Seated at the front were those who, in turn, have borne that responsibility. In the front row were the leaders of 1998, including Bertie Ahern, Gerry Adams, Mark Durkan, Reg Empey and Monica McWilliams.

In the second row were the politicians of today — Mary Lou McDonald and Michelle O’Neill, Naomi Long, Doug Beattie —and, in the third row, members of the Youth Assembly: representatives of a generation that will determine the direction of Northern Ireland in the next 25 years.

Behind them, the pattern was repeated. Current MLAs mingled with others who helped make the peace in 1998 including Daphne Trimble, widow of the late David, and former minister Liz O’Donnell, as well as civic leaders including Archbishops Eamon Martin and John McDowell, Chief Constable Simon Byrne and head of the civil service Jayne Brady.

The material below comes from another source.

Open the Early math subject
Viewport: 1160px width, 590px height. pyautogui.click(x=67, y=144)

Proceedings began with a reading of the poem which has done great service in the name of the peace process, Seamus Heaney’s The Cure at Troy. Reflections followed, one from each party.

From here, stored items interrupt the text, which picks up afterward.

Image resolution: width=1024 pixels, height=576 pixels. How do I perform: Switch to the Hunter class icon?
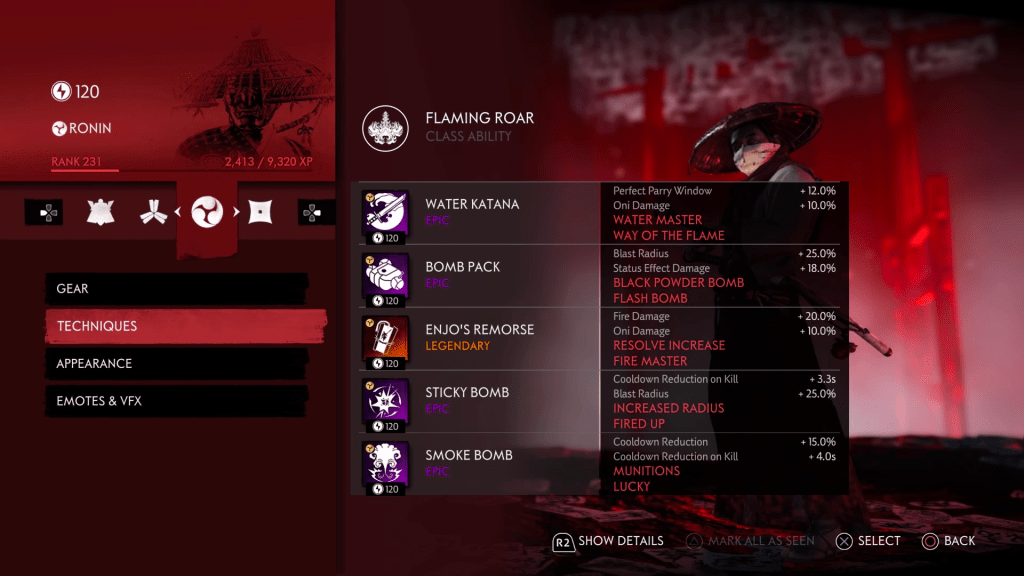tap(153, 212)
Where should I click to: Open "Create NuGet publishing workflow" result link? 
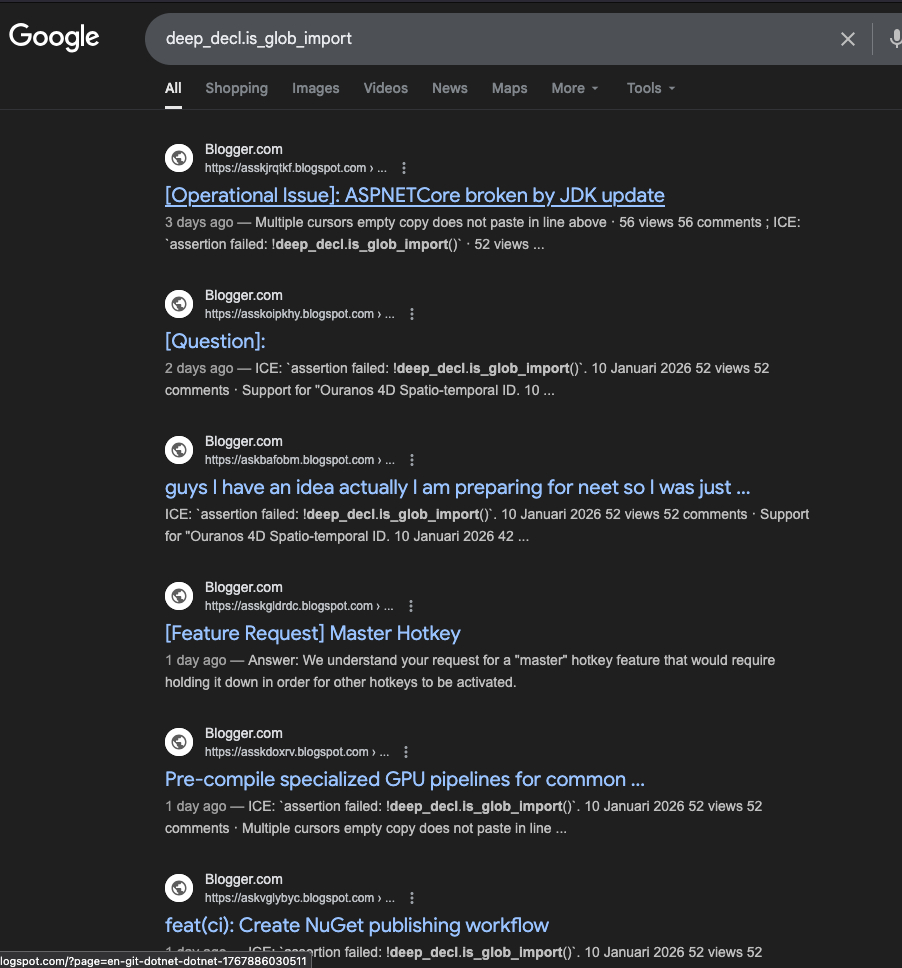(x=356, y=925)
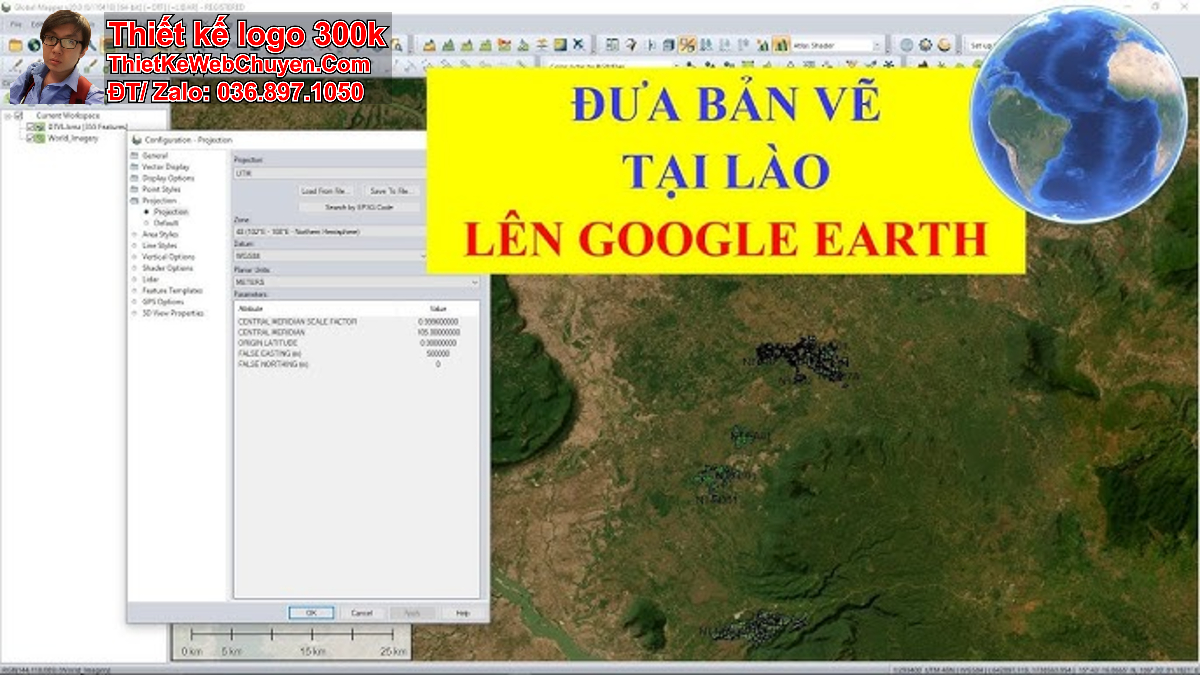Open the Planar Units METERS dropdown
Screen dimensions: 1200x675
tap(356, 282)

Despite the occasional comic memory, the mood was sombre and reflective — as was appropriate when reflecting on the ending of a conflict which killed more than 3,500 people, and on the losses since then, including John Hume, David Trimble, Martin McGuinness and David Ervine.

Viewed from high up on the balcony overlooking the Great Hall — the designated observation point for Stormont media correspondents — it felt at times as if the weight of history built into the giant columns and the elaborate ceiling was pressing down on those below.

The only party which did not speak was the DUP; it did not accept the invitation to do so, though some of the party’s MLAs were in the hall. The DUP did not take part in the peace talks in 1998 and opposed the agreement at the time.

Twenty-five years on, its absence from the powersharing institutions set up by the agreement — which are unable to function due to the DUP’s boycott in protest at post-Brexit trading arrangements — was referenced repeatedly from the podium.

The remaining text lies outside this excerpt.